A 2013 Retail Systems Research survey (funded by hybris software) of 98 retailers found that the interest in omni-channel is growing. Three-quarters of respondents rated omni-channel fulfillment as highly important (a 27 percent jump from 2012). Yet they reported struggling to create a seamless customer experience. And customers are mainly buying online and picking-up or returning merchandise in-store, or vice versa – hardly futuristic leaps for today’s shopper.
Many retailers hope experience-driven stores will pull customers back in. They imagine shoppers checking prices online, then heading to stores to test, try and buy. Great American Group’s Triompo finds this speculative: “Who knows how much of that is retail rhetoric?”
He points to Macy’s and Nordstrom as two larger retailers that are competing handily. Macy’s online sales exceeded $2 billion in 2012 thanks to smart use of RFIDs, according to Chain Store Age. Still, he says, “I don’t think anyone’s lighting the world on fire with it. … A lot of this is, ‘How do we compete with the Amazons of the world, who have everything in the world on their site with flat-rate, two-day shipping?’”
SECTOR UPS AND DOWNS
Electronics are hurting. Best Buy dropped out of Chain Store Age’s Top 100 in 2013 for “the first time in years,” edged out by the expected giants – Walmart, Costco, Kroger, Home Depot, Target – and Amazon, which popped up at #8.
Amazon’s net income for 2012 was -$39,000. That’s right; the behemoth is actually losing money.
Yet Amazon’s influence is undeniable. To wit, Walmart president and ceo Neil Ashe told investors last May that e-commerce was the company’s top priority for new growth.
And if anyone can afford to ignore online, it’s this discount behemoth, which topped the Chain Store Age list with $446 million in net sales in 2012 – more than four times the net of Costco, which ranked second.
After enduring years of barbs and jabs as shopping mall anchors dissolved, department stores are poised for growth, according to Great American Group’s quarterly Retail Monitor (March 2014).
Forget about new shopping malls. Department stores are rushing to open bargain-driven off-market chains such as Nordstrom Rack and Saks Off 5th that compete with Marshalls and T.J.Maxx.
The stigma of discount shopping, for most Americans, is gone. It’s been replaced by thicker wallets and a sense of, “Why pay full price?” And, says Thomson Reuters’ Martis, “There’s a huge discrepancy bet low- and high-income shoppers. Low income people are being squeezed by the unemployment rate and they’re getting less from food stamps – they’re sticking to necessities and staples. High-end shoppers are firing on all cylinders.”
Luxury will always be luxury.
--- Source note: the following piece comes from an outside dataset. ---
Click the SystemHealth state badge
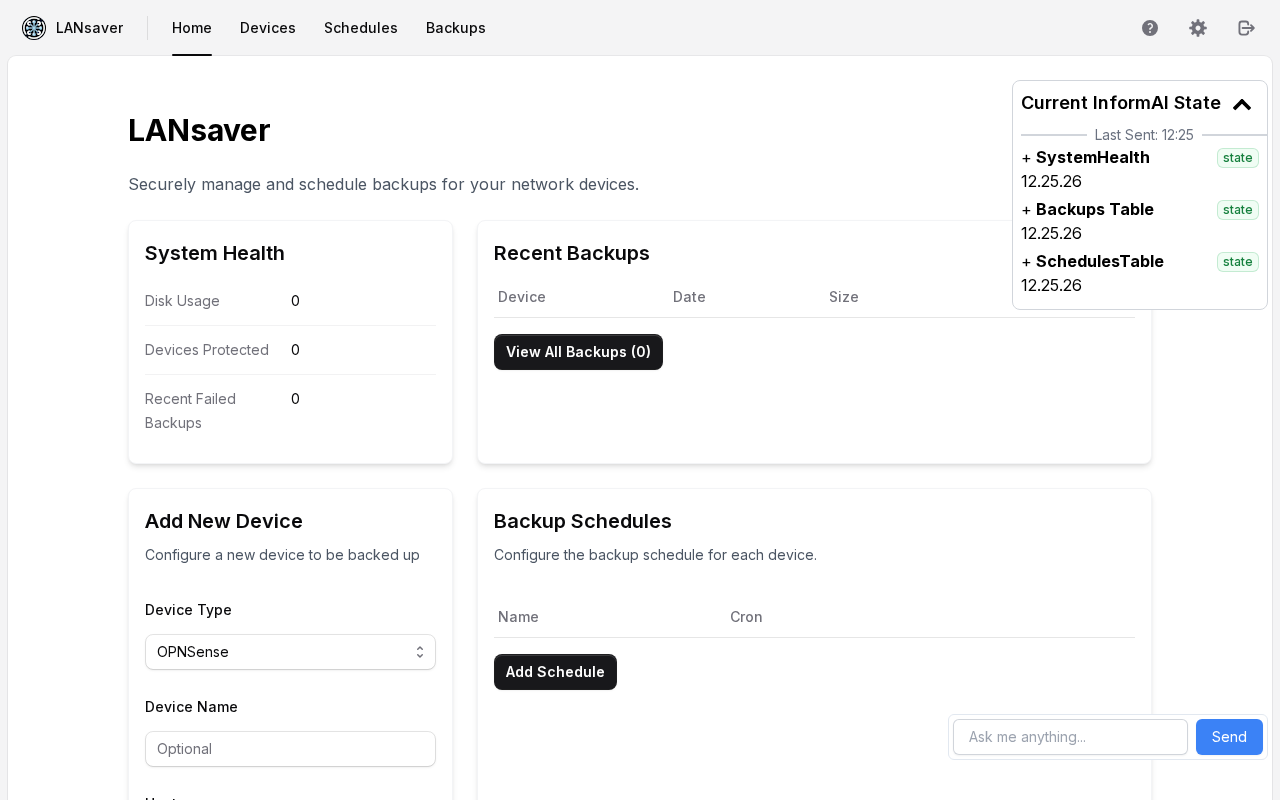 [1238, 158]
And here’s the polarizing factor: High-end shoppers want Bergdorf and Bloomie’s, and they’ll pay to keep them open. Everyone else just wants a deal. “We’ve really seen a stratification of the business. The luxury sector, from Neiman Marcus down to Macy’s, has outperformed, whereas the Kohl’s and JCPenneys and Sears have really struggled,” Triompo says.
PUSH TO THE FUTURE
With the pain of the recession fading, investors are starting to question the fate of some struggling retailers and wondering whether changes, like JCPenney’s endless overhauls, will pay off.
“The challenge we’re hearing from our retail clients is that they have to reinvent themselves on size, product and the experience of stores,” Taylor says. And “experience” is certainly the buzzword for 2014.
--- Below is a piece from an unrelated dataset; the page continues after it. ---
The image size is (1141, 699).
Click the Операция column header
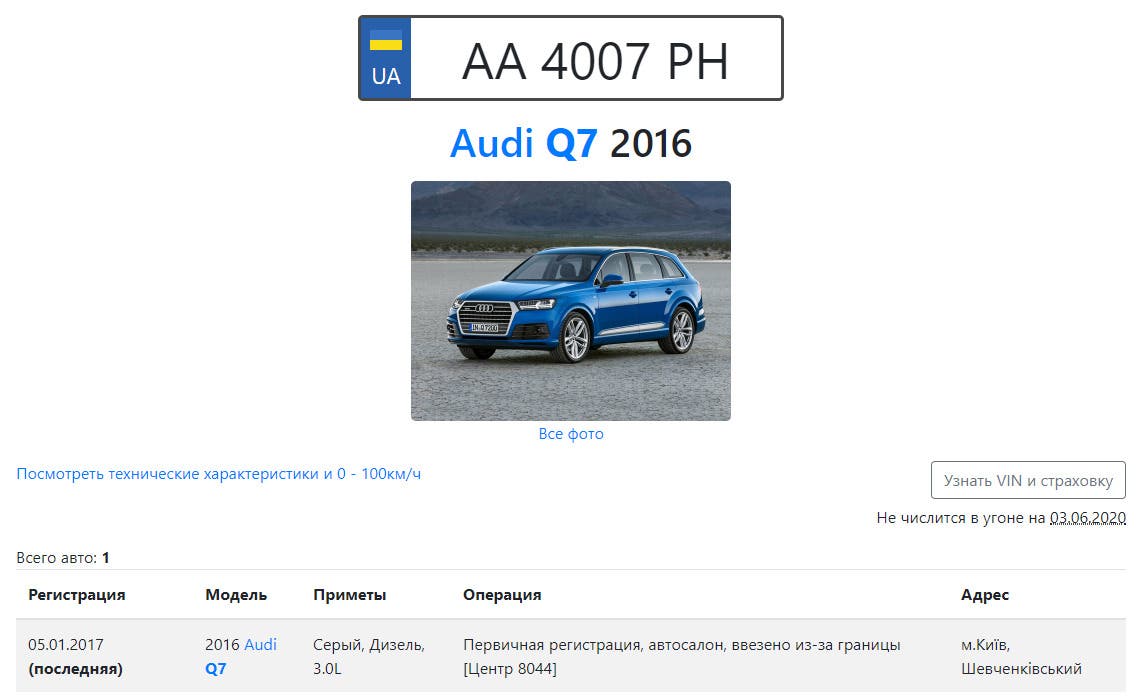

In the lean, mean years since 2008, retailers have learned how to salvage customer relationships. “In the retail world, when you lose your customer, it’s very challenging to get them back,” says Triompo. “A customer has x dollars to spend and s/he shops in every sector. That customer doesn’t always come back.”
Shoppers are gone, replaced by acquaintances who hang out in stores, sipping and sampling. They’re not consumers waiting to buy but guests to be ushered, escorted, entertained. They need merchandise, but they want expertise – and assurance that in a world exploding with choice, they’re getting a good fit.